Vi presento prima di tutto Michele Franzese, colui che mi ha attribuito questo mandato esplorativo per fare comprendere fuori dall’isola le sue problematiche e le sue specificità identitarie e culturali attraverso il lavoro degli artisti che di volta in volta gli presenterò (stiamo già studiando una seconda edizione strutturalmente molto diversa per forma e contenuto):
Michele Franzese non è un addetto ai lavori ma è uno da sempre interessato alle dinamiche e ai processi dell’arte contemporanea, con acume sa prendere le distanze da prodotti artistici privi di contenuto locale e sa guardare l’arte come linguaggio universale identitario locale che sa connettersi globalmente, #Sciusciante la sua attività principale, da quest’anno spazio espositivo, è un panificio orgoglio gastronomico rinomatissimo di tutta l’area vesuviana, la sua intenzione è quella di rendere l’arte contemporanea radicata localmente (non quella imposta dal mercato, lui non lavora per Mc Donald’s) fruibile e digeribile, ha deciso attraverso un campionario scelto d’artisti residenti nell’area di Cagliari città metropolitana di fare arrivare a Ottaviano l’incredibile anomalia di Cagliari unica città metropolitana priva d’Accademia di Belle Arti in Occidente.

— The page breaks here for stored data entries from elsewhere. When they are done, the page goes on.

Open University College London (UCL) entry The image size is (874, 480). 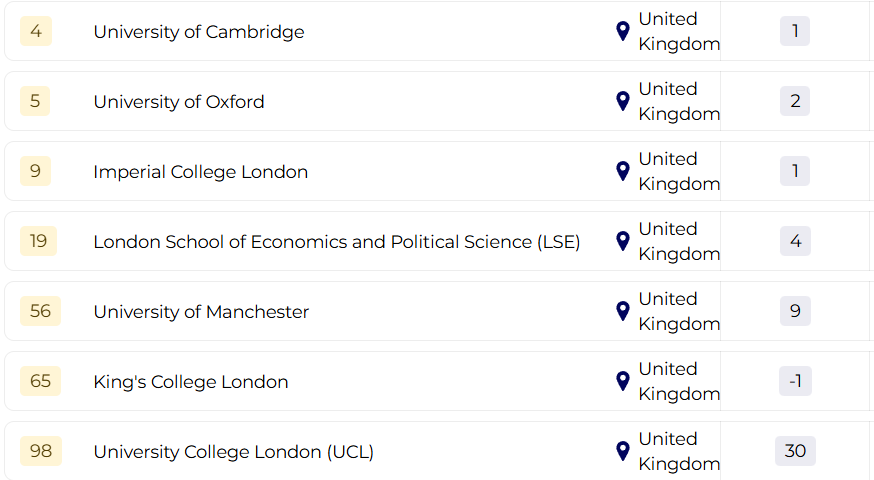pos(233,452)
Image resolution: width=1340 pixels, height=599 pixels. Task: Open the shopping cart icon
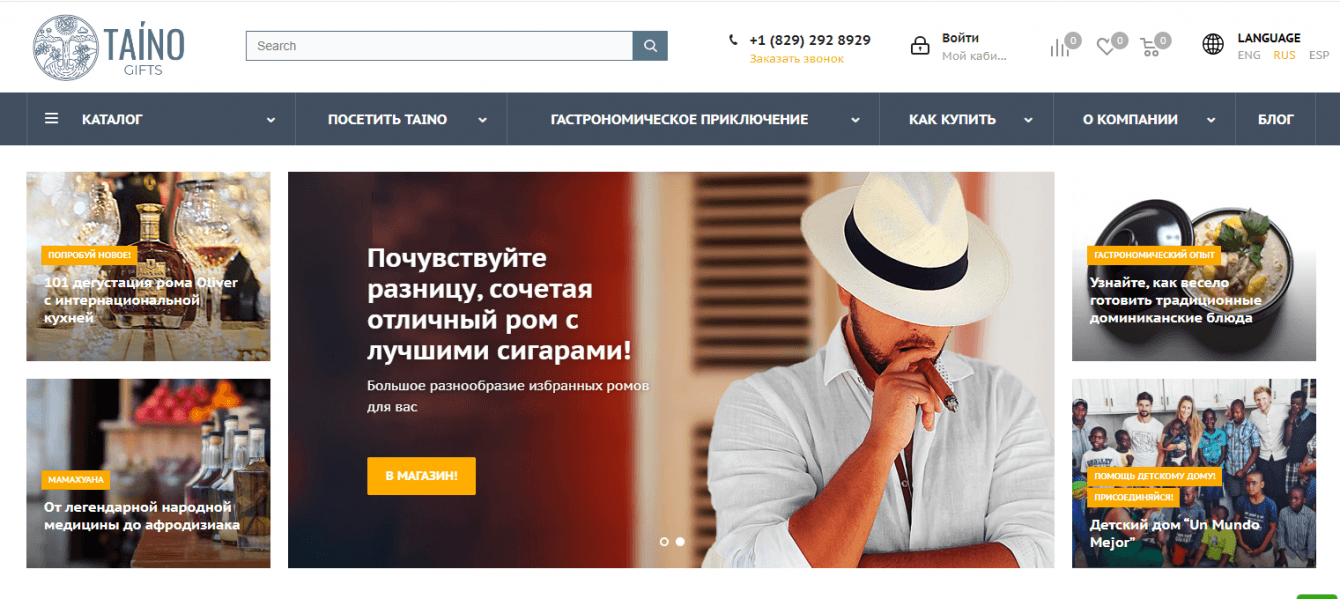1150,47
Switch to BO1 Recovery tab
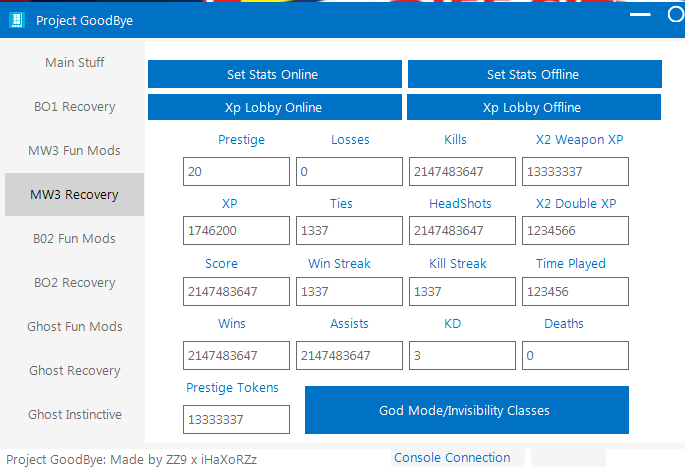The width and height of the screenshot is (685, 467). [75, 107]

Massimiliano Vacca è il mascheraio, non avendo potuto fare e frequentare un’Accademia di Belle Arti di Scultura ha messo le sue capacità plastiche raffinatissime al servizio dell’arte dell’odontotecnica e una volta diventato padre ha fatto giocare i figli con la plastilina e il das, da quel momento si è cominciato a confrontare con un tema fortemente identitario e radicato nella cultura isolana come quello della maschera, che ha progressivamente caricato con suggestioni artistiche, letterarie e poetiche contemporanee, sondando l’alchemico, misterioso e subconscio legame pirandelliano tra la vita e la forma, sondando come bisogni evadere dalla propria maschera (forma) per attingere alla vita, ha collaborato con icone indy della scena musicale isolana come gli Almamediterraneae Quilo dei Sa Razza ed esposto in importanti spazi culturali e artistici nazionali, è stato selezionato anche perché non ha mai perso occasione per manifestare quanto e come lui avrebbe voluto frequentare un’Accademia di Belle Arti a Cagliari, esporrà da #Sciusciarte da Settembre a Novembre e una sua maschera entrerà nella collezione di Michele Franzese, prendetene e mangiatene tutti, noi ci risentiamo a Novembre quando vi presenterò Giacomo Faiella (Jak Alef) e Claudio Mebitek.